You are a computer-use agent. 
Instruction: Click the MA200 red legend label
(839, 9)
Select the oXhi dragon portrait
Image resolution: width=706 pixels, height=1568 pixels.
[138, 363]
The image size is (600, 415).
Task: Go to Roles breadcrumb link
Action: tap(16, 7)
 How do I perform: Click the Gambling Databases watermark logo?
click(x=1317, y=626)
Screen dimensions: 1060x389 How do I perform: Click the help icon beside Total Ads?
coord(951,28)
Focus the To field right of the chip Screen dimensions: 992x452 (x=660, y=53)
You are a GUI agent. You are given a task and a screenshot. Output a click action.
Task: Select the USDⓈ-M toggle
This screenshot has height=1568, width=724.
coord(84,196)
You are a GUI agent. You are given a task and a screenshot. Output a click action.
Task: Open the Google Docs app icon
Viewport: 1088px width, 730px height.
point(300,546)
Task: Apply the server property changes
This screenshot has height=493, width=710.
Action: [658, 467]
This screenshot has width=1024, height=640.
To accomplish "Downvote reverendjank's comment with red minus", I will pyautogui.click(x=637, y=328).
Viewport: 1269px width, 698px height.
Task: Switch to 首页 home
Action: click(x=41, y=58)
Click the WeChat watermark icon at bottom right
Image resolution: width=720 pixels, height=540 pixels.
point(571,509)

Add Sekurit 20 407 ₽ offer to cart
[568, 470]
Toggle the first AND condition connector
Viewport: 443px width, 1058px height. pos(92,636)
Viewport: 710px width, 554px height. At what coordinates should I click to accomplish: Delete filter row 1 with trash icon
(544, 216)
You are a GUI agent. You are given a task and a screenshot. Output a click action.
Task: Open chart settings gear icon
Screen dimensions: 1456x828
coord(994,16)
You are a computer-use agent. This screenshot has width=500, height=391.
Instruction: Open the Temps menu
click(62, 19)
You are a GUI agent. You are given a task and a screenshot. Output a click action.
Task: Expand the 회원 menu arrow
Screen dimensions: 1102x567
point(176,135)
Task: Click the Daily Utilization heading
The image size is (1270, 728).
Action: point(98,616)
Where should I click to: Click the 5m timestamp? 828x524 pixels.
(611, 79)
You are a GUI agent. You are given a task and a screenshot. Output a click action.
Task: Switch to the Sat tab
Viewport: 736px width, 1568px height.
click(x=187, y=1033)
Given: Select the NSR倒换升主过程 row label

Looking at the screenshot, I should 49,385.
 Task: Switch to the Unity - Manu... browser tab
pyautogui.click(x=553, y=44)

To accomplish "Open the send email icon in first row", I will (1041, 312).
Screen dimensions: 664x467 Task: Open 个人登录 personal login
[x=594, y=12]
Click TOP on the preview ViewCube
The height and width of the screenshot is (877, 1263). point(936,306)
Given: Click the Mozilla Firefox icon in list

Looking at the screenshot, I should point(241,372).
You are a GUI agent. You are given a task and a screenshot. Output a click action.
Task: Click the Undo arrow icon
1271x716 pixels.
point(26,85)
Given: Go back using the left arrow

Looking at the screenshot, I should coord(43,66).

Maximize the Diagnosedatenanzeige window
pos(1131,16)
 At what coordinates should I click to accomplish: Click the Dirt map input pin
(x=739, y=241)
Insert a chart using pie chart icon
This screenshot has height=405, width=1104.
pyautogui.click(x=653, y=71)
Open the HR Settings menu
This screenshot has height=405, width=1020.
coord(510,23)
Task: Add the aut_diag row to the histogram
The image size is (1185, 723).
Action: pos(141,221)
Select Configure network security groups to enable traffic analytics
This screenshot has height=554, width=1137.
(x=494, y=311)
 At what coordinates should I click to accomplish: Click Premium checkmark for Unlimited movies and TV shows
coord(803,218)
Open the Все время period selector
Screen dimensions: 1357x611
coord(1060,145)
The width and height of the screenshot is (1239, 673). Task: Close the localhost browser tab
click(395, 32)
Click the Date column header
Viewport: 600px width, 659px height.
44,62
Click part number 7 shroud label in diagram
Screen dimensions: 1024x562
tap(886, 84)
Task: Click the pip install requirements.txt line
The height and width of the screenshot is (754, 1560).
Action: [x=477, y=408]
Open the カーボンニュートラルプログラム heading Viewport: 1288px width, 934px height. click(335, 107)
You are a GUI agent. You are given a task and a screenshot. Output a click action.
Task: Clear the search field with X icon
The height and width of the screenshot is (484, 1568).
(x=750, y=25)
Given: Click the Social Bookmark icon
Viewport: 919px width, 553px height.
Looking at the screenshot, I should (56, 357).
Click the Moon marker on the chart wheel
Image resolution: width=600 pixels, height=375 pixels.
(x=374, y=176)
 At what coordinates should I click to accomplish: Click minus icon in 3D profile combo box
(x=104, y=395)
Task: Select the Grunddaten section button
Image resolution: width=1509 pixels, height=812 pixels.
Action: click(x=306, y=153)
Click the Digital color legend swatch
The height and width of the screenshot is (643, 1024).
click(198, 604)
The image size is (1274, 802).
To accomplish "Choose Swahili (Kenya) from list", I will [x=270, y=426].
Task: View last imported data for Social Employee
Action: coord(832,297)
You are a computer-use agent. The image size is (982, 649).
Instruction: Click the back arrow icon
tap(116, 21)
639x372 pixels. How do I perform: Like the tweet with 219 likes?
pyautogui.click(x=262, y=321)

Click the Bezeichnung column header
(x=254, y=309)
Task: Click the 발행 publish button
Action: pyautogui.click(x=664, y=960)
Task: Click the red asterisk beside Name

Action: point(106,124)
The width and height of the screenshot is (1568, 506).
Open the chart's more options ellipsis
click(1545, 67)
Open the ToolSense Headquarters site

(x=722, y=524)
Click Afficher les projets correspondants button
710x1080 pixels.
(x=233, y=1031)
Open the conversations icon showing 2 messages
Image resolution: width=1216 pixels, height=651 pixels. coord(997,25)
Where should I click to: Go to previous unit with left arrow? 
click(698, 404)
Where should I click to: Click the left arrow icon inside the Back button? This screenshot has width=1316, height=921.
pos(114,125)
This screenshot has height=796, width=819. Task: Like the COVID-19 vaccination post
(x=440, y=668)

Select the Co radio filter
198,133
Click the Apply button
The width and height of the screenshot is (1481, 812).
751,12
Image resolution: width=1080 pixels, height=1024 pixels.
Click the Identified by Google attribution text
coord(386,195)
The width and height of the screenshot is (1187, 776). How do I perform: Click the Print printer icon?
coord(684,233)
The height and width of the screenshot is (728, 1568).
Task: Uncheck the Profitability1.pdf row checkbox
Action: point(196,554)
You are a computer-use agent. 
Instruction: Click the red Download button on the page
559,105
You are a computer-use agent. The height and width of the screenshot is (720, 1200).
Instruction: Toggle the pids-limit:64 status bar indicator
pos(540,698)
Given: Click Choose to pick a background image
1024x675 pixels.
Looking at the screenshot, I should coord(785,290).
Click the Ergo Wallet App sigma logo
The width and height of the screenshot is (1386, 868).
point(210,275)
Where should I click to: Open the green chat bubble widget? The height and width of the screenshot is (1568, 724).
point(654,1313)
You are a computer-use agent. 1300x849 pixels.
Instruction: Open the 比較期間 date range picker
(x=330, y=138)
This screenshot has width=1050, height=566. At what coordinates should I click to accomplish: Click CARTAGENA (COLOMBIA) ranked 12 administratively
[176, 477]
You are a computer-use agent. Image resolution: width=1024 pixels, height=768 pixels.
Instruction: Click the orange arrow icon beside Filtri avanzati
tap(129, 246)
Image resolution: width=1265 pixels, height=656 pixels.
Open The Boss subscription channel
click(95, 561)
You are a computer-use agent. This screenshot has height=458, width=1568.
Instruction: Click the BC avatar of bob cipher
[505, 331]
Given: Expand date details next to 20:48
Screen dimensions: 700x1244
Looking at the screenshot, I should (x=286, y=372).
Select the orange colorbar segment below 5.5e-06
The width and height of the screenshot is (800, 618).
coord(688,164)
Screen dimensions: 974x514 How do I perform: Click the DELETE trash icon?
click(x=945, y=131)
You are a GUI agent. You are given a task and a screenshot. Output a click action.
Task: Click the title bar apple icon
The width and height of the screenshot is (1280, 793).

————

Reply with one number, the count of lines in the preceding listing that hold the string "heading".

2